| What the task requires |
For this exercise, repeat the whole listing below exactly. Leave the pictures out.

| Data for review |
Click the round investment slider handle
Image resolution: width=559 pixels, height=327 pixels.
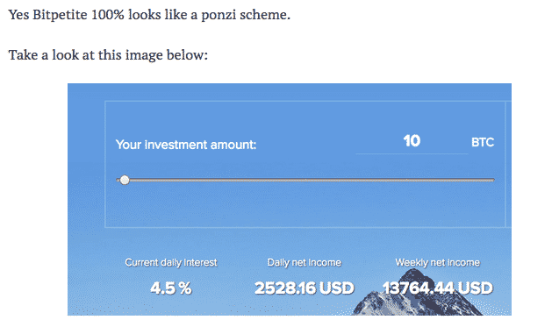(x=125, y=180)
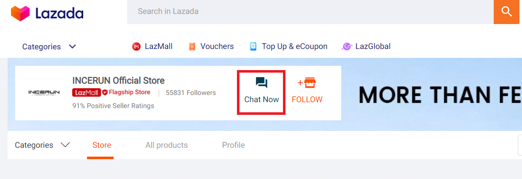This screenshot has height=179, width=522.
Task: Click inside the Search in Lazada field
Action: [310, 11]
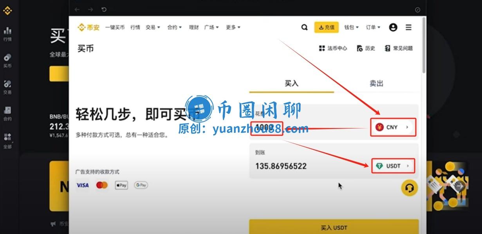
Task: Expand the 交易 menu in navbar
Action: [x=153, y=27]
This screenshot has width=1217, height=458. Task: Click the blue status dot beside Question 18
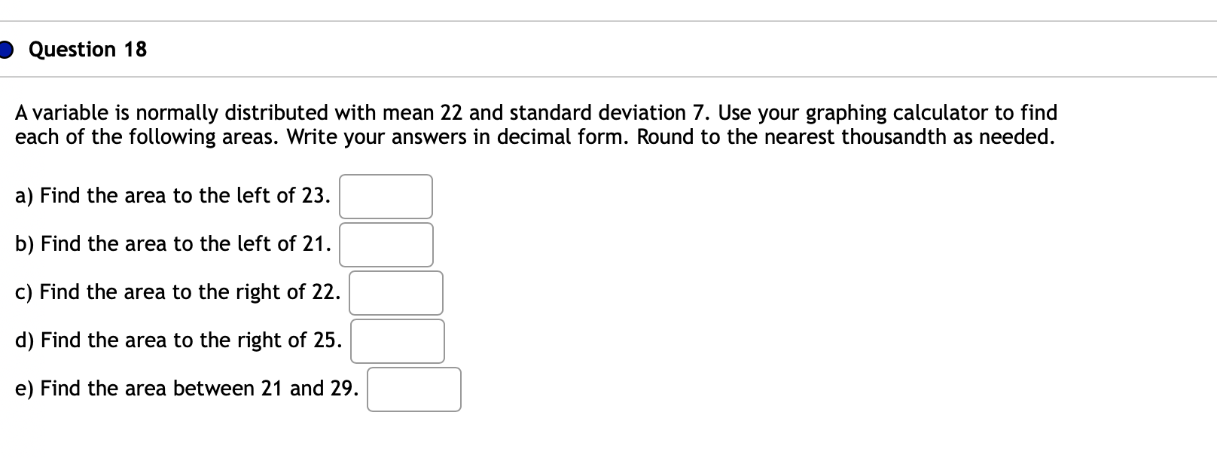[x=6, y=50]
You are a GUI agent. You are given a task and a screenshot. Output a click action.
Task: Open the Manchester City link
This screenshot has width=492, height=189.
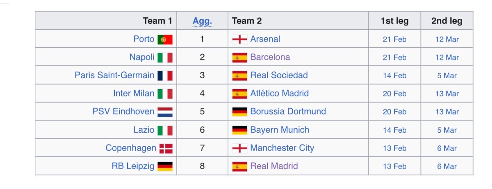coord(282,148)
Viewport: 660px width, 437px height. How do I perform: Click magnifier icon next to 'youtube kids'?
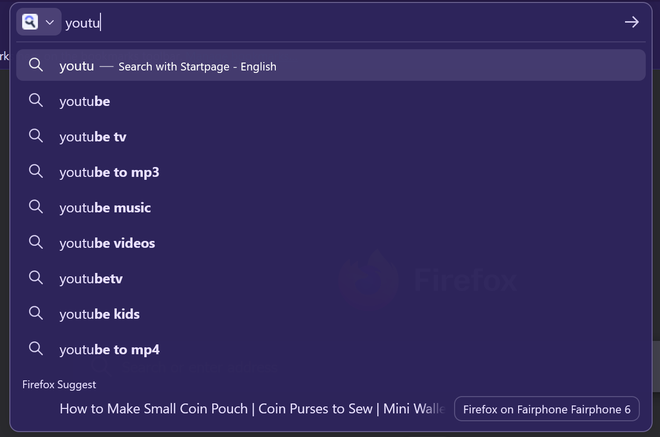pyautogui.click(x=36, y=313)
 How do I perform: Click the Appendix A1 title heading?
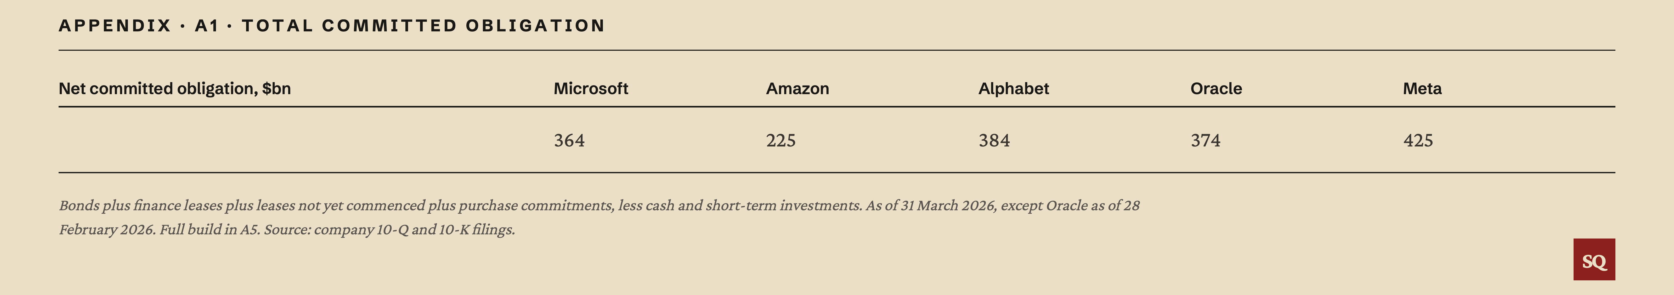(332, 26)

| Solution for this exercise |
Click the round investment slider handle
Image resolution: width=559 pixels, height=327 pixels.
(x=125, y=180)
This screenshot has height=179, width=522.
Task: Click inside the Search in Lazada field
Action: [310, 11]
Task: Expand the 交易 menu in navbar
Action: [x=153, y=27]
This screenshot has width=1217, height=458. Task: Click the blue status dot beside Question 18
[x=6, y=50]
You are a GUI agent. You are given a task and a screenshot. Output a click action.
Task: Open the Manchester City link
This screenshot has width=492, height=189.
coord(282,148)
Viewport: 660px width, 437px height. How do I perform: Click magnifier icon next to 'youtube kids'?
pyautogui.click(x=36, y=313)
 How do I perform: Click the Appendix A1 title heading?
(332, 26)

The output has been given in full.